Bushmeat
Culture, Economy and Conservation in Central Africa
In much of Central Africa, eating wildlife is seen as a normal, desirable and common-sense practice. Almost all wild animals, from the largest mammals to the smallest invertebrates, are hunted, traded and consumed, providing vital income and nutrition for millions of people. But as demand for bushmeat grows, animal populations are being decimated, directly impacting biodiversity, local economies and public health.
Taking an interdisciplinary approach, Bushmeat explores questions ranging from deforestation and conservation strategies to infectious diseases, urban street food and law enforcement. It explains how the popularity of wild meat consumption has spread from rural areas into major cities, fuelled by rapid urbanisation, poorly defined regulations, and developing trade networks — whether small-scale and informal, or commercial and politically connected. While unsustainable hunting practices pose clear problems for wildlife conservation, they also increase the risk of rural food insecurity and of new infectious diseases emerging — as HIV, Ebola and Covid-19 have shown. But cultural attachment to wild meat, and its dietary importance for many communities, make the ‘bushmeat crisis’ difficult to solve.

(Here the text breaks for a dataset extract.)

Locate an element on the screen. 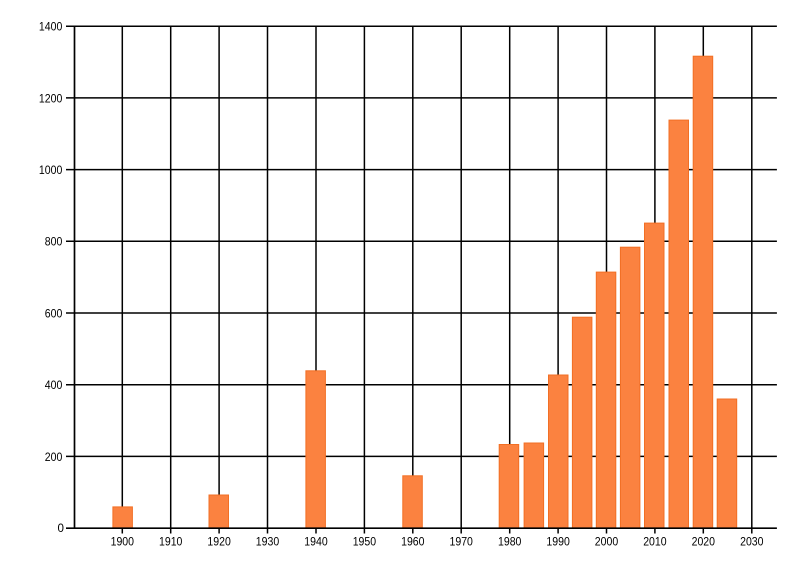  svg-text: 1950 is located at coordinates (364, 542).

Based on extensive interviews and a comprehensive review of secondary literature, Bushmeat presents a startling account of one of the Anthropocene’s catastrophes in the making.
Theodore Trefon is a senior researcher at the Royal Museum for Central Africa, Belgium, and a lecturer at ERAIFT, Kinshasa. He obtained his PhD in African Politics from Boston University, and has devoted his career to studying environmental governance in the Democratic Republic of the Congo.